Movie Review – The Painted Veil (2006)
by RISHI AGRAWAL
The Painted Veil may go down in history as a wonderful accomplishment in art direction. The movie is beautiful, from the streets of 1920s London to the steep, tiny hills on the banks of the Yangtze River. Unfortunately, at times, the film uses beauty as a substitute for plot.
The movie, based on a novel by W. Somerset Maugham, centers on Kitty (Naomi Watts), a young woman who has no interest in marriage. Still, she agrees to marry Walter Fane (Edward Norton), though she does not love him.
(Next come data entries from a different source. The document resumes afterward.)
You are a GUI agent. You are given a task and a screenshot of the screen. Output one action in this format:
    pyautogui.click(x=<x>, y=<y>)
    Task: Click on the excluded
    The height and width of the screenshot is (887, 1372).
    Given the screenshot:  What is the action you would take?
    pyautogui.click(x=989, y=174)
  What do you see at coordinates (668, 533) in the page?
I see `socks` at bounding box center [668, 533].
Walter knows this, but due to his deep feelings for Kitty, marries her anyway. They move to Shanghai, where Walter works as a bacteriologist. As their relationship falls apart, Walter agrees to help a village in inland China that has fallen prey to a cholera epidemic. He brings Kitty with him, despite her protests. Meanwhile, Chinese nationalists rally, spreading an anti-foreigner sentiment through the country, occasionally placing the principal characters in danger.
This richly layered and complex plot may work in a novel, but its treatment in this two-hour film seems cursory. While the focus of the film is intended to be on Kitty and her journey, the film gets caught up in the subplots and leaves us wanting more from the main plot. In one scene, Kitty and Walter walk through the stunning Chinese landscape. This would be a perfect opportunity to explore their relationship, but instead, we just get more scenes of the backdrop and the overpowering score by Alexandre Desplat. Even the dialogue is suppressed.
This is not to say that the film is a complete failure. In fact, had the film actually been horrible, I would not left wanting more at the end. Both Naomi Watts and Edward Norton create interesting, complex characters that live and breathe; they are not simply cookie cutter characters. The Fanes’ strange little neighbor, the unconventional-looking Mr. Waddington (Toby Jones), provides an interesting contrast as he smokes opium (presumably) and cavorts with a Chinese girl much younger than he is.
And there is some ugliness in the film: the aforementioned Mr. Waddington, the unpleasant personality of Charlie Townsend (Liev Schreiber), a politician from Shanghai, and of course, the sad brutality of the cholera epidemic, slowly wasting away the populace. But all this ugliness serves to do is provide a contrast to the beauty. A lovely thing is made lovelier when juxtaposed with something gruesome.
There is no literal painted veil in the movie, but the metaphorical implications are plentiful. An unintended interpretation could be for the film itself: it is gorgeous until you lift up the veil and find that there is little underneath.
Perhaps the failure of the film comes down to the editing and the choices made by director John Curran (We Don’t Live Here Anymore). The scenery and the score in the film are perfect, but too perfect in contrast with everything else. There is nothing fundamentally wrong with the plot, or the acting, or the writing of the picture. But instead of giving us a gripping character-driven period drama, Curran gives us a series of still photographs: each one more stunning than the last, but only hinting at a larger story.